(STUDY TEXT Opens)
Medics become first to complete new Paramedic course on Fort Benning
Submitted by Hillary Bailey, Fort Benning Education Services Office /
FORT BENNING, Ga. – In the late Summer 2015, Sgt. 1st Class Jachen Smith, Martin Army Community Hospital, contacted the Fort Benning Education Center about the need for a local Paramedic program.
Smith was passionate about having a program that would benefit the Army with highly-skilled Soldiers, and one that would also benefit Soldiers professionally and personally as they transitioned into their civilian careers.
With Smith leading the effort, the hospital, the Education Center and Southern Union State Community College joined forces to bring a paramedic program to Fort Benning.
Last fall, SUSCC Health Sciences Division partnered with the U.S. Army to teach a Track II Paramedic class to select active duty medical personnel on Fort Benning.
As a result, the first class of students to enter the new program successfully completed the coursework earlier this spring.
The course was designed to take licensed Emergency Medical Technicians and move them directly into the paramedic program, skipping the Advanced EMT course.
This class was the first to take the newly reformatted National Registry Psychomotor Exam which included an Integrated Out-of-Hospital Scenario.
(STUDY TEXT Closes)
(THINGS TO DO)
• 1. Summarize the article on the new Fort Benning paramedic course in two sentences.
• 2. Translate this sentence from the Fort Benning paramedic article into Spanish: "As a result, the first class of students to enter the new program successfully completed the coursework earlier this spring."
(COLLECTED MATERIAL Opens)
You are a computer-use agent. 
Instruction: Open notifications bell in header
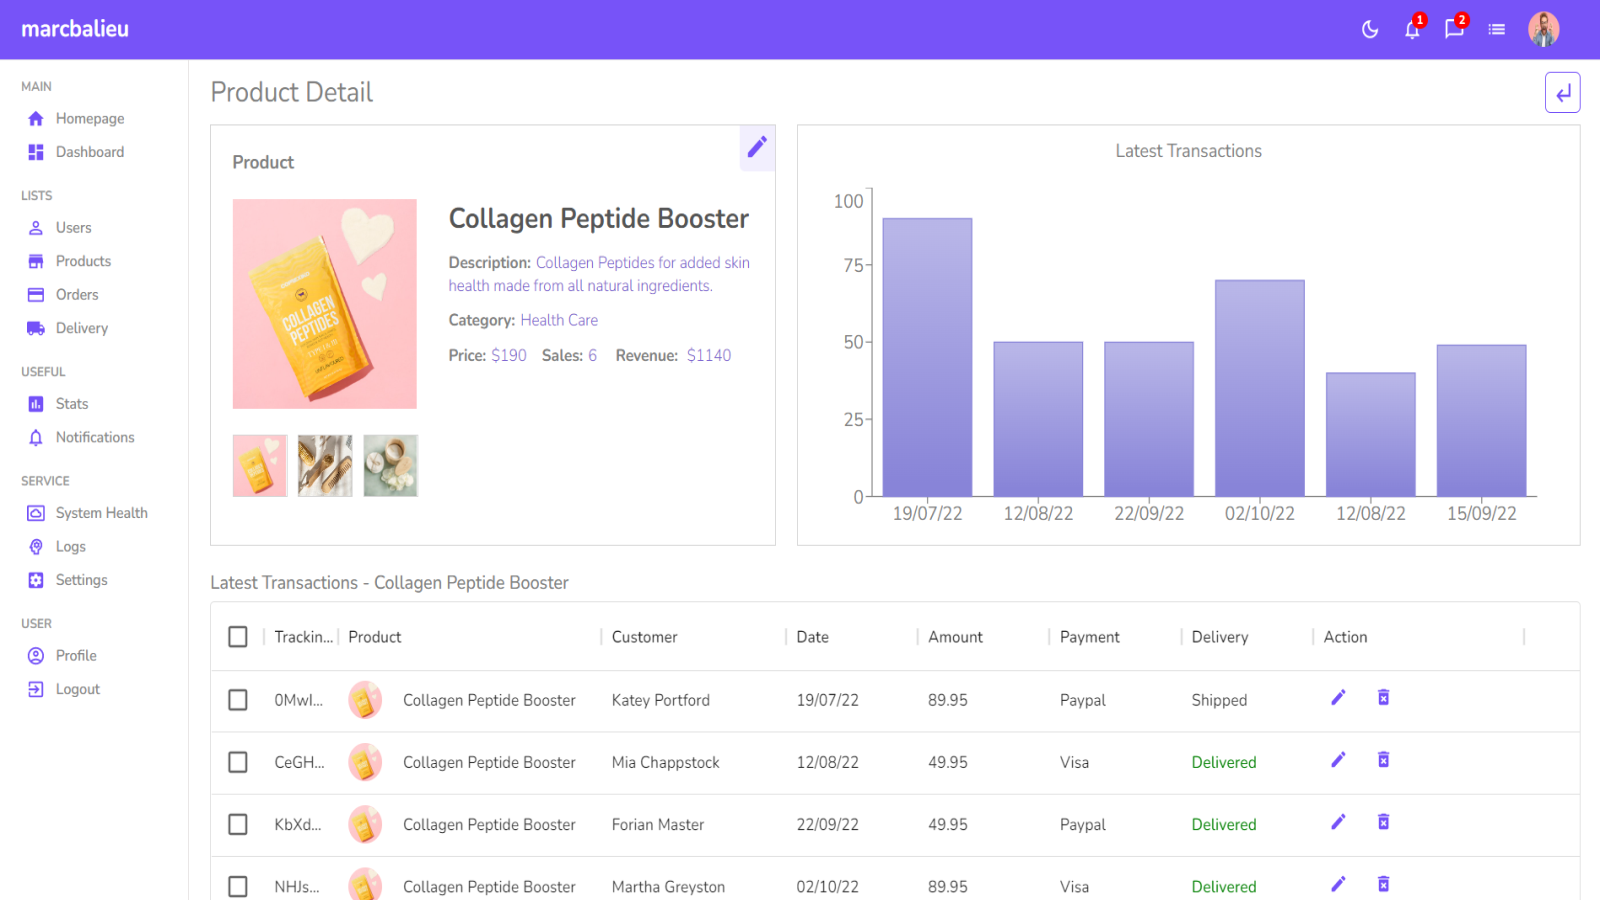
(COLLECTED MATERIAL Closes)
(RESPONSES TO THE TASKS)
• 1. After Sgt. 1st Class Jachen Smith of Martin Army Community Hospital raised the need for a local paramedic program, the hospital, the Fort Benning Education Center and Southern Union State Community College joined forces to bring one to Fort Benning. The first class, made up of select active duty medical personnel, completed the coursework this spring; the course takes licensed Emergency Medical Technicians directly into paramedic training, skipping the Advanced EMT course.

• 2. Como resultado, la primera clase de estudiantes en ingresar al nuevo programa completó con éxito el curso a principios de esta primavera.